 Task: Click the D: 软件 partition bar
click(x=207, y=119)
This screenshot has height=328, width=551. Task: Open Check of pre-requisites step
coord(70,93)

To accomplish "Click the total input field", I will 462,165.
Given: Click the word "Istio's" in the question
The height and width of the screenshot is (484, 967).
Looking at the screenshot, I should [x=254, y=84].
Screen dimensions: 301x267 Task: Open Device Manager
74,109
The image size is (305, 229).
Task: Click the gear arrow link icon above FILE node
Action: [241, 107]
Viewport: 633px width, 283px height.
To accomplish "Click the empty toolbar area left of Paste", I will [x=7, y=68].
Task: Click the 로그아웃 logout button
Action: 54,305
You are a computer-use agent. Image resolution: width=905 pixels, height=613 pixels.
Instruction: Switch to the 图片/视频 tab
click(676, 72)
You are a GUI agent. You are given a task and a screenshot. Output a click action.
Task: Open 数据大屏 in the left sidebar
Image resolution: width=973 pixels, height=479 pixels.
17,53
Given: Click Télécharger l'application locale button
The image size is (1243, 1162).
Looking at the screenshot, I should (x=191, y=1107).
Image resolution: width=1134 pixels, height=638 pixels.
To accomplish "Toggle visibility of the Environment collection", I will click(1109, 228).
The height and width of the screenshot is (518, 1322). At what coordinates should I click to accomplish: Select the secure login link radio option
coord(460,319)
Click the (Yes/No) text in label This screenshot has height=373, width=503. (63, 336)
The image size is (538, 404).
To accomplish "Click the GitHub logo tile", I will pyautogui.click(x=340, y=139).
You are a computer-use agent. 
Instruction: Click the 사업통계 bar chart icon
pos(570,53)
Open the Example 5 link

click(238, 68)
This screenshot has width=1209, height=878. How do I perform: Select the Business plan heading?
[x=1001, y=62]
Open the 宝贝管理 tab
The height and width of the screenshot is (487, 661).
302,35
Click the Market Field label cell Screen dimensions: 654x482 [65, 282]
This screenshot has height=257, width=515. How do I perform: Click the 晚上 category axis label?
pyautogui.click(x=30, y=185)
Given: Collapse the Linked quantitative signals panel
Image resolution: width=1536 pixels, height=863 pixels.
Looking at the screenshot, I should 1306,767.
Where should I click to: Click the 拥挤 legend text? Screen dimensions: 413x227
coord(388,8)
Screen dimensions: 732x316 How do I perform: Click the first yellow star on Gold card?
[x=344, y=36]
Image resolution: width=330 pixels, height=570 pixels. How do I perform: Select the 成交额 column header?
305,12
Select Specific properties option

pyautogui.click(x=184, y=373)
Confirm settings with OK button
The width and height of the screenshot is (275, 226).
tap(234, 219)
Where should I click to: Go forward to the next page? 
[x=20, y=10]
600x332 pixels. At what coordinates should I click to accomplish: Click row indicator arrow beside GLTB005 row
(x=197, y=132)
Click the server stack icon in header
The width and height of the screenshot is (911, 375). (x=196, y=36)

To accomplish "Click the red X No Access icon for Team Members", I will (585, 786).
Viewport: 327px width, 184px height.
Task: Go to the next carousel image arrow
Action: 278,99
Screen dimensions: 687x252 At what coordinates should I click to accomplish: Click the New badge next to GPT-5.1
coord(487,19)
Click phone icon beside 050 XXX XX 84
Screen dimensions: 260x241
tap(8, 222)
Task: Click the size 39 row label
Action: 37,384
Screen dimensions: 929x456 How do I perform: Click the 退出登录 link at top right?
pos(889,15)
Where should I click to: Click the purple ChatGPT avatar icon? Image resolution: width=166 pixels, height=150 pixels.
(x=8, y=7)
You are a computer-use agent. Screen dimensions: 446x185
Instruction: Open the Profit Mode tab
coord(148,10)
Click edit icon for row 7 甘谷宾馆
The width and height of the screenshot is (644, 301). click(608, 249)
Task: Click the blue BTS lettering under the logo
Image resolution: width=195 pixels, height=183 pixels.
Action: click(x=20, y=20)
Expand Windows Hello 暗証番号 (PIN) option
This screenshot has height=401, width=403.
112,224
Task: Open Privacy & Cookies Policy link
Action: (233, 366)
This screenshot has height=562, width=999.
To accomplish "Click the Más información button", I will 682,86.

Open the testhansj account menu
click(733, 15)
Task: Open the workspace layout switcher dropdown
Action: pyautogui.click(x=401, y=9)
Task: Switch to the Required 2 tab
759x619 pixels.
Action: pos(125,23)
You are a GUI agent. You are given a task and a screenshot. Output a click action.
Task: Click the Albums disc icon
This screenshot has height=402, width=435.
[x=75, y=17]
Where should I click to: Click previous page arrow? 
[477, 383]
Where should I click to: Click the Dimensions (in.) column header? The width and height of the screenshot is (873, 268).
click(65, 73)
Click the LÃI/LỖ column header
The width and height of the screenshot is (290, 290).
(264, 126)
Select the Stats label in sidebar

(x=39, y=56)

-------------------------

## EXERCISE
From the line containing "Instruction: Open the Profit Mode tab" to the final line of the data, repeat each line exactly. Include both ends.

## OUTPUT
Instruction: Open the Profit Mode tab
coord(148,10)
Click edit icon for row 7 甘谷宾馆
The width and height of the screenshot is (644, 301). click(608, 249)
Task: Click the blue BTS lettering under the logo
Image resolution: width=195 pixels, height=183 pixels.
Action: click(x=20, y=20)
Expand Windows Hello 暗証番号 (PIN) option
This screenshot has height=401, width=403.
112,224
Task: Open Privacy & Cookies Policy link
Action: (233, 366)
This screenshot has height=562, width=999.
To accomplish "Click the Más información button", I will 682,86.

Open the testhansj account menu
click(733, 15)
Task: Open the workspace layout switcher dropdown
Action: pyautogui.click(x=401, y=9)
Task: Switch to the Required 2 tab
759x619 pixels.
Action: pos(125,23)
You are a GUI agent. You are given a task and a screenshot. Output a click action.
Task: Click the Albums disc icon
This screenshot has height=402, width=435.
[x=75, y=17]
Where should I click to: Click previous page arrow? 
[477, 383]
Where should I click to: Click the Dimensions (in.) column header? The width and height of the screenshot is (873, 268).
click(65, 73)
Click the LÃI/LỖ column header
The width and height of the screenshot is (290, 290).
(264, 126)
Select the Stats label in sidebar

(x=39, y=56)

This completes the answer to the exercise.